- Stored items -

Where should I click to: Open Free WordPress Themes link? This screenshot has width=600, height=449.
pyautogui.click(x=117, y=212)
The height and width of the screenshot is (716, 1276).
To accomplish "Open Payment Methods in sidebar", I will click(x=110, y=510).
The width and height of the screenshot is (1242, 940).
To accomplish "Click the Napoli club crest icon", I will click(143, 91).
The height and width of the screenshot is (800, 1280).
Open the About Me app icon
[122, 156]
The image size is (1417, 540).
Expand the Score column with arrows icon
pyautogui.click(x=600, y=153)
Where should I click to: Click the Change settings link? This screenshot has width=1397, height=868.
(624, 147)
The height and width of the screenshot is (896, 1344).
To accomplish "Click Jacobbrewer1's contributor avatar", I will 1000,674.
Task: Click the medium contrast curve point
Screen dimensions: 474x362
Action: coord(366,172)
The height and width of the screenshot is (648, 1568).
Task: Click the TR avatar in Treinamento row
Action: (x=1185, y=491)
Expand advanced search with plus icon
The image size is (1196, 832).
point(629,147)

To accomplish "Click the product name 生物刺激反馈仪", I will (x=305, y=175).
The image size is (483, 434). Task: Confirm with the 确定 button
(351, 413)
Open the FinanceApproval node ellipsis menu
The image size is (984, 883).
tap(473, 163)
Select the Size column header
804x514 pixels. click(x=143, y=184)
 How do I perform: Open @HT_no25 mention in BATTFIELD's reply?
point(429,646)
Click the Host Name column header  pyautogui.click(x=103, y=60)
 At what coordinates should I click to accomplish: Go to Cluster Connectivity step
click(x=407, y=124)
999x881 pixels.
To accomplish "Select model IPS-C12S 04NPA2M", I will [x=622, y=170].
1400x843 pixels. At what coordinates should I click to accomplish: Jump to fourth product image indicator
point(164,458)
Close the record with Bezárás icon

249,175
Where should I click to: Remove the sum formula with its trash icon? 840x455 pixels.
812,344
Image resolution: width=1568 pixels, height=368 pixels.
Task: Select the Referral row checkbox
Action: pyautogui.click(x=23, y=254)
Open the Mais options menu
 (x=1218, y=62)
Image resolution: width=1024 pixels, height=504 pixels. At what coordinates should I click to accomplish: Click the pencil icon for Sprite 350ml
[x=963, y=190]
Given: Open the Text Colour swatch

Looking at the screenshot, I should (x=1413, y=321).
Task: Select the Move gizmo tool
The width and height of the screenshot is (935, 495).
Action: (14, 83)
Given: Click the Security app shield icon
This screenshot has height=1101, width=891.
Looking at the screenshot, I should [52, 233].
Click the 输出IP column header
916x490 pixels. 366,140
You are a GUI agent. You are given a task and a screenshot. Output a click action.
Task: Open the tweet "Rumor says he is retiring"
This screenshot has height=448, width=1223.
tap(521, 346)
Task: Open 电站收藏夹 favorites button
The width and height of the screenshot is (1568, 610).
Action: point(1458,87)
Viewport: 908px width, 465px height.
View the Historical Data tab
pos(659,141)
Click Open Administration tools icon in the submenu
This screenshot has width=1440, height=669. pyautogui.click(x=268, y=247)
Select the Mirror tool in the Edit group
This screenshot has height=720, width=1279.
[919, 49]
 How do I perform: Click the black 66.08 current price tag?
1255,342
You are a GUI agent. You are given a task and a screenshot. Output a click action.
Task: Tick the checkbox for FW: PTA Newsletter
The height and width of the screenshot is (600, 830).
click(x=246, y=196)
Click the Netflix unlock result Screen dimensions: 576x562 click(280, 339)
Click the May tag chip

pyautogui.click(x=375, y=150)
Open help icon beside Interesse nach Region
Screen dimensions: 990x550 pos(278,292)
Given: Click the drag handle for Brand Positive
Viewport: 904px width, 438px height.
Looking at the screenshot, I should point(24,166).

- WORK ORDER -
Restate the entries above. Match them exactly.

- EXERCISE RESULT -
Where should I click to: Open Free WordPress Themes link? This screenshot has width=600, height=449.
pyautogui.click(x=117, y=212)
The height and width of the screenshot is (716, 1276).
To accomplish "Open Payment Methods in sidebar", I will click(x=110, y=510).
The width and height of the screenshot is (1242, 940).
To accomplish "Click the Napoli club crest icon", I will click(143, 91).
The height and width of the screenshot is (800, 1280).
Open the About Me app icon
[122, 156]
The image size is (1417, 540).
Expand the Score column with arrows icon
pyautogui.click(x=600, y=153)
Where should I click to: Click the Change settings link? This screenshot has width=1397, height=868.
(624, 147)
The height and width of the screenshot is (896, 1344).
To accomplish "Click Jacobbrewer1's contributor avatar", I will 1000,674.
Task: Click the medium contrast curve point
Screen dimensions: 474x362
Action: coord(366,172)
The height and width of the screenshot is (648, 1568).
Task: Click the TR avatar in Treinamento row
Action: (x=1185, y=491)
Expand advanced search with plus icon
The image size is (1196, 832).
point(629,147)

To accomplish "Click the product name 生物刺激反馈仪", I will (x=305, y=175).
The image size is (483, 434). Task: Confirm with the 确定 button
(351, 413)
Open the FinanceApproval node ellipsis menu
The image size is (984, 883).
tap(473, 163)
Select the Size column header
804x514 pixels. click(x=143, y=184)
 How do I perform: Open @HT_no25 mention in BATTFIELD's reply?
point(429,646)
Click the Host Name column header  pyautogui.click(x=103, y=60)
 At what coordinates should I click to accomplish: Go to Cluster Connectivity step
click(x=407, y=124)
999x881 pixels.
To accomplish "Select model IPS-C12S 04NPA2M", I will [x=622, y=170].
1400x843 pixels. At what coordinates should I click to accomplish: Jump to fourth product image indicator
point(164,458)
Close the record with Bezárás icon

249,175
Where should I click to: Remove the sum formula with its trash icon? 840x455 pixels.
812,344
Image resolution: width=1568 pixels, height=368 pixels.
Task: Select the Referral row checkbox
Action: pyautogui.click(x=23, y=254)
Open the Mais options menu
 (x=1218, y=62)
Image resolution: width=1024 pixels, height=504 pixels. At what coordinates should I click to accomplish: Click the pencil icon for Sprite 350ml
[x=963, y=190]
Given: Open the Text Colour swatch

Looking at the screenshot, I should (x=1413, y=321).
Task: Select the Move gizmo tool
The width and height of the screenshot is (935, 495).
Action: (14, 83)
Given: Click the Security app shield icon
This screenshot has height=1101, width=891.
Looking at the screenshot, I should [52, 233].
Click the 输出IP column header
916x490 pixels. 366,140
You are a GUI agent. You are given a task and a screenshot. Output a click action.
Task: Open the tweet "Rumor says he is retiring"
This screenshot has height=448, width=1223.
tap(521, 346)
Task: Open 电站收藏夹 favorites button
The width and height of the screenshot is (1568, 610).
Action: point(1458,87)
Viewport: 908px width, 465px height.
View the Historical Data tab
pos(659,141)
Click Open Administration tools icon in the submenu
This screenshot has width=1440, height=669. pyautogui.click(x=268, y=247)
Select the Mirror tool in the Edit group
This screenshot has height=720, width=1279.
[919, 49]
 How do I perform: Click the black 66.08 current price tag?
1255,342
You are a GUI agent. You are given a task and a screenshot. Output a click action.
Task: Tick the checkbox for FW: PTA Newsletter
The height and width of the screenshot is (600, 830).
click(x=246, y=196)
Click the Netflix unlock result Screen dimensions: 576x562 click(280, 339)
Click the May tag chip

pyautogui.click(x=375, y=150)
Open help icon beside Interesse nach Region
Screen dimensions: 990x550 pos(278,292)
Given: Click the drag handle for Brand Positive
Viewport: 904px width, 438px height.
Looking at the screenshot, I should point(24,166).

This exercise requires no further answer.